::: PROVIDED PASSAGE :::

And we try to engage them. So first of all, we try to sell the idea. It’s easy, but when you actually start doing that, because if you want to launch a store, it’s not just enough with one design. So we try to motivate them, keep them engaged. So we launched a loyalty program as well, that you do something, we reward with points. And that you don’t want to leave us and you’re still continuing investing. Another thing is, for example, we also have sample orders.

Raitis:

So if you can’t get into the people inboxes with your email marketing, because people have to opt in for that, maybe it’ll get in your mailbox with the sample order after that. So somehow to remind them about us in the different stages to keep them interested. Because still, you’re saying correctly, you can interest the people with time, but you have to have something to put on. Have to have some idea.

Stephanie:

On the high intent ready-to-buy user who already has my designs, ready to put them on, already know what I want, but what seems to be an interesting challenge … I don’t know. I’m sure you guys think about it too. Earlier, you were talking about nine out of 10 businesses fail, and what does that look like afterwards? And I’m just thinking about, how do you think about optimizing for lifetime value of that customer, also knowing the odds are not in many people’s favor when they’re launching a new business? How do you guys think about what happens after that, they’ve launched their first store, they’re trying to sell, maybe they don’t get it in front of a bunch of people. Do you all even have a way where you come after the fact and try and support?

Raitis:

I would like to be an Etsy, because then I could just put some money into that and get people to buy from the seller, but I’m not. So we are a white-label company. So maybe you even ordered something from us. You have no idea that it came from Printful. It came from that small merch. And how we are helping them is pushing them, educating them. Very often, the marketing team teaches others how to do marketing. Offer different Google coupons, Adword coupons for them to actually try to do something with the marketing there.

Raitis:

But that’s the hardest part. And my suggestion to anyone who are getting just started … So I believe the best combination that you get someone who understand how internet works, and you get an artist, and you put that together, you can launch a successful store. Because then there comes a challenge to get someone to their website who are interested in buying that product for that particular price and the design as well. So that’s the hardest challenge, and it’s not easy.

:::

TASK DETAILS: In the interview transcript, what kind of company does Raitis say they are?

::: DATASET ENTRIES :::

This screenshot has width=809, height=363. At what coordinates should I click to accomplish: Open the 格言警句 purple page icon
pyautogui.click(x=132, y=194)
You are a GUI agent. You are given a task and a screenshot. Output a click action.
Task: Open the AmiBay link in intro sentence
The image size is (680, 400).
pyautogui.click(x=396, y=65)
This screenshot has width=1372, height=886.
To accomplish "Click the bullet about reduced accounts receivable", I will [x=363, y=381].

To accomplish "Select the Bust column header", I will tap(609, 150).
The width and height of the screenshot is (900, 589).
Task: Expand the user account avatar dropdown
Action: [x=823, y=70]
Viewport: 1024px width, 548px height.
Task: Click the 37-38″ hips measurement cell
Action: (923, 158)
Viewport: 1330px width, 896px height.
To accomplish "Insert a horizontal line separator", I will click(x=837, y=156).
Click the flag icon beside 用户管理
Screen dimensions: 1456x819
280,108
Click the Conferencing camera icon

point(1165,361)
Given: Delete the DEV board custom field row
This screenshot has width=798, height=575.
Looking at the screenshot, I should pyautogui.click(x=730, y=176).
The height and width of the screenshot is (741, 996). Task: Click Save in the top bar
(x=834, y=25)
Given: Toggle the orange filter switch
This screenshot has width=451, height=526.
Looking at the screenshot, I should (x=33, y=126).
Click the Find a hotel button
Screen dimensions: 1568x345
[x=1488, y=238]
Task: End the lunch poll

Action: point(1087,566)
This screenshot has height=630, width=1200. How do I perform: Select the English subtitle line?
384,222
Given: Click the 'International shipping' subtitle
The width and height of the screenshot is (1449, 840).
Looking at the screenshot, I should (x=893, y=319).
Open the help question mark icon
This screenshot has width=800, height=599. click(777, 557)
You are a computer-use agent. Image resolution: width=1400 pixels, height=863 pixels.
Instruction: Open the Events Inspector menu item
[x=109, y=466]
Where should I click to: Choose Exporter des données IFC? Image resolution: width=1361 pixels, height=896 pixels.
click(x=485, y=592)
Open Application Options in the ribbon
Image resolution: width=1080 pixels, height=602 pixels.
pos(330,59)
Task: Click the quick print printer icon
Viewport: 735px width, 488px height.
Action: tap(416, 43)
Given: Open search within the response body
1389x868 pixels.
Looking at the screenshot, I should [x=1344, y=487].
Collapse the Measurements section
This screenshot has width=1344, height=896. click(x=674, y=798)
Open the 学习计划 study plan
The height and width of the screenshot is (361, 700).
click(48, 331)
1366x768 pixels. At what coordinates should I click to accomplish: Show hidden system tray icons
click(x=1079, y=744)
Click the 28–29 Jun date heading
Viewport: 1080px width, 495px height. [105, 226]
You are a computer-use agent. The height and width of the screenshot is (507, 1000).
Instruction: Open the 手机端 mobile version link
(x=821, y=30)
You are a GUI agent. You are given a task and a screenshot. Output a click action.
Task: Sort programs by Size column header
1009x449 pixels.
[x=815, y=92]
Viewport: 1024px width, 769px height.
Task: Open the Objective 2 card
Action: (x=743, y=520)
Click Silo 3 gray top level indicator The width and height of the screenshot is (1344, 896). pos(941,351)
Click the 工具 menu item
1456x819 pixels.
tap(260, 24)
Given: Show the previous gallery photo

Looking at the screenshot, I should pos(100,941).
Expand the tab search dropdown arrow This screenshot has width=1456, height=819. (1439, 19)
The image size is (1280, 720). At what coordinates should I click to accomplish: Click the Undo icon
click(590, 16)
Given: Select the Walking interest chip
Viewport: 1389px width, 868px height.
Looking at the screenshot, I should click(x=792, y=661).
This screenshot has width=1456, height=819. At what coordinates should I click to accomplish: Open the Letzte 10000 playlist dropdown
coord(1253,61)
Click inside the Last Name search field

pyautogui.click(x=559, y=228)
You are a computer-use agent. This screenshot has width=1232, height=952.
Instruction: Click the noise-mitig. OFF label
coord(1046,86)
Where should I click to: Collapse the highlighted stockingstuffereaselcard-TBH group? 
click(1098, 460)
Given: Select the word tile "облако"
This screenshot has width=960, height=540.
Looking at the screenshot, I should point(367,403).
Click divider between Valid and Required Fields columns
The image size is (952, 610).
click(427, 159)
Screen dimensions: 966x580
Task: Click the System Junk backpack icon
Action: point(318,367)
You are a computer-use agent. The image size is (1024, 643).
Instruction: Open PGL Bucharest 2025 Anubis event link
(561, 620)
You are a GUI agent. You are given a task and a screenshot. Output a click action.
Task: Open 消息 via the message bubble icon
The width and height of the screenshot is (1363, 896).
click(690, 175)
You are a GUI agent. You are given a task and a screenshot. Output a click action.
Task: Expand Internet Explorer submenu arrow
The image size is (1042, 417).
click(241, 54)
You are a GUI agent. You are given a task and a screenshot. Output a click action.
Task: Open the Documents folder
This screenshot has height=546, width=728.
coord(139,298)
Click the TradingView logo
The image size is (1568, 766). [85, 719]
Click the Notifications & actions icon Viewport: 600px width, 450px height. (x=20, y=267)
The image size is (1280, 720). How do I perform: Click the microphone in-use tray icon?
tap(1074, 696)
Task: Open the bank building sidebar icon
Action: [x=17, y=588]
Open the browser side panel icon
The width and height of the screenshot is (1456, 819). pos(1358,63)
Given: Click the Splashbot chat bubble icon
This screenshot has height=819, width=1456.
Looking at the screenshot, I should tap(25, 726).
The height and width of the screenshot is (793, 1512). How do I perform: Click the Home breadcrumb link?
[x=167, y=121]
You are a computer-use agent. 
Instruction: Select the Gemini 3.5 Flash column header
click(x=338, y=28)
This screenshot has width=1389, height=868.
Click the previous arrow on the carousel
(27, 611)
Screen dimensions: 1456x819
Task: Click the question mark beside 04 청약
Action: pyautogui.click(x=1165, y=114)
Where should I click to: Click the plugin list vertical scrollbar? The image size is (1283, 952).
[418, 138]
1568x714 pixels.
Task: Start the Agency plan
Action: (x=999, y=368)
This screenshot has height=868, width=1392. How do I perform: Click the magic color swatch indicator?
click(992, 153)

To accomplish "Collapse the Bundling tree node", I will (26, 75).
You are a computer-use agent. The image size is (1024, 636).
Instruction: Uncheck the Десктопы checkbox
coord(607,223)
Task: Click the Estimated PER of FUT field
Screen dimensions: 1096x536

:::

OUTPUT BELOW: A white-label company.